* Nesta sexta agora, amanhã para facilitar, sai outro desses discos bem importantes de 2021. A guitarrista, cantora e mulher poderosa St. Vincent lança seu sexto álbum, o bastante aguardado “Daddy’s Home”, o sucessor do agitadíssimo “Masseduction”, de 2017.
“Daddy’s Home” marca uma nova fase de St. Vincent, nome artístico de Annie Clark, uma mulher de fases, digamos. Vem aí, já vimos até em singles, vídeos, fotos e cartazes de rua, uma nova era visual e sonora dela. A parada é mais intensa: St. Vincent começou a fazer “Daddy’s Home” no final de 2019, época em que seu pai foi solto da cadeia, após nove anos de prisão. Foi ela que foi buscá-lo na saída da penitenciária. E é fácil entender o nome do disco.
Sobre isso tudo, conversamos com a própria St. Vincent, em entrevista a este site, realizada pela poploader Daniela Swidrak. Entrevista esta que você lê abaixo, além de ver o vídeo do single novo dela, “Down”, o terceiro a ser revelado do álbum novo.
Uns meses atrás, quando St. Vincent começou a dar indícios de sua volta, vimos inclusive em São Paulo uns cartazes na rua de uma Annie Clark bem diferente da que testemunhamos no último Lollapalooza, em abril de 2019 (lembra?). Uma mulher de peruca loira, conjuntinho de veludo e um pôster com um quê de publicidade retrô. A mensagem ficou bem clara: uma viagem no tempo. É exatamente isso que podemos esperar de “Daddy’s Home”, sexto álbum da cantora, que sai nesta sexta-feira.
Essa mudança de visual não vem de hoje. Tal qual grandes astros como David Bowie e, mais recente, Lady Gaga, Annie também marcou seus discos e suas “eras”.

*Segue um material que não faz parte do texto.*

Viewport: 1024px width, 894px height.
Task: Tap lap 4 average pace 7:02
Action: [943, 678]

Vamos fazer um recap para algumas delas: em “Strange Mercy” (2011), St. Vincent personificou o estilo grunge dos anos 90, influenciada pela sua jornada, produzindo o disco em Seattle, o berço da Sub Pop e da turma do Nirvana. No disco homônimo “St. Vincent” (2014), a artista foi uma espécie de “líder religiosa”, digna de alguma seita, mostrando um pouco de sua incrível bizarrice musical. E, por fim, veio “Masseduction” (2017), quando vimos uma dominatrix num mundo de perfeição, plasticidade e futilidade talvez. Mais uma vez inspirada em seu entorno, na época Los Angeles, pós fim de relacionamento com a então supermodelo Cara Delevingne, ouvimos músicas sobre pílulas, cirurgia plástica e envelhecer em LA (“Los Ageless”), entre outras coisas.
Sobre essa mudança de “personas” é que começo a entrevista. Na época do “Masseduction”, chamava a atenção roupas de látex, cabelo perfeitamente alinhado, botas de cano altíssimo. Mulher poderosíssima sem precisar dizer uma palavra sobre empoderamento feminino. Em 2021, fase “Daddy’s Home”, é quase o oposto. Como funciona exatamente esse processo de mudar completamente de persona, estética?

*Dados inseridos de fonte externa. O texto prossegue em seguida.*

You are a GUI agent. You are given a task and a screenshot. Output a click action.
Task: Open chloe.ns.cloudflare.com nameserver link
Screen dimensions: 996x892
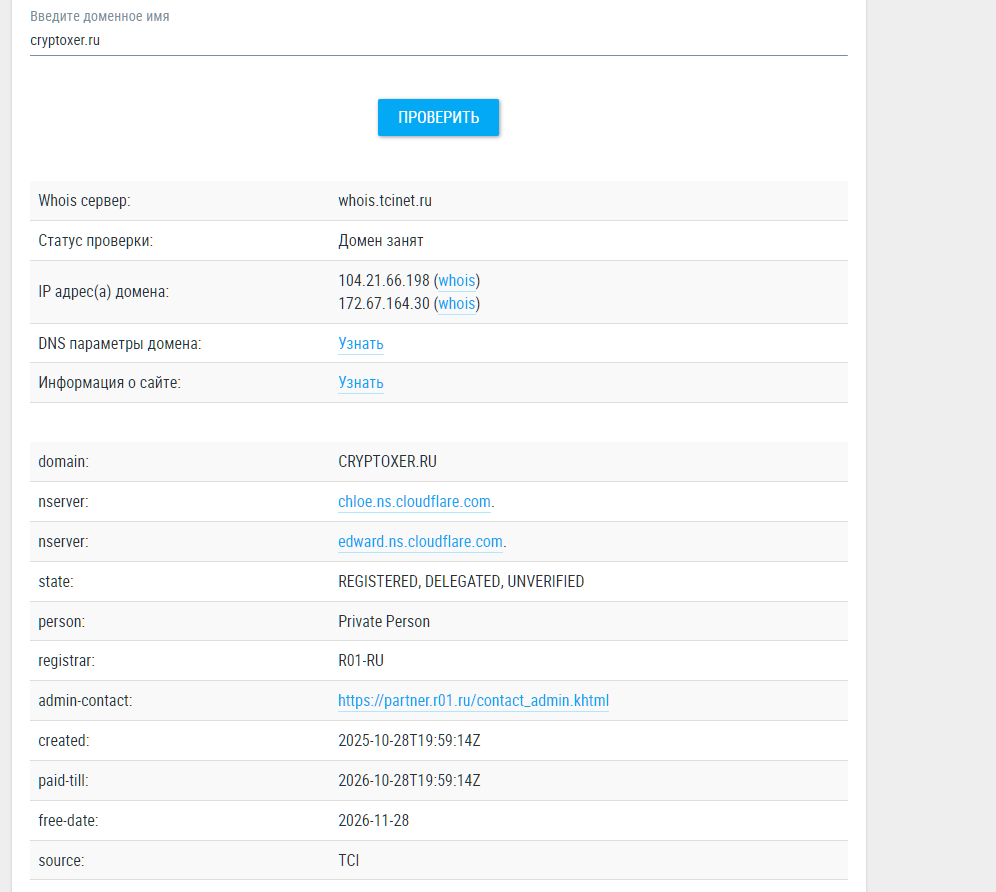pos(414,502)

“Sempre vem da música. É como se ela me passasse um gradiente de cores. Eu gosto de pensar que a música vem em diferentes formas, tamanhos, cores. E isso me faz querer continuar uma narrativa, contar uma história maior. Com este disco a música era basicamente groove, baixos, tinha tudo a ver com o som do começo dos anos 70 e a fusão entre o rock e o soul. E é bem divertido ser alguém completamente diferente a cada três anos. Mas isso não vem do nada. Faz parte do processo e dos diferentes aspectos da nossa personalidade. Em ‘Masseduction’ tudo era super rígido, desde a roupa até comigo mesma. Serviu como um bote salva-vidas para superar um momento difícil, então tudo nessa nova fase é mais leve.”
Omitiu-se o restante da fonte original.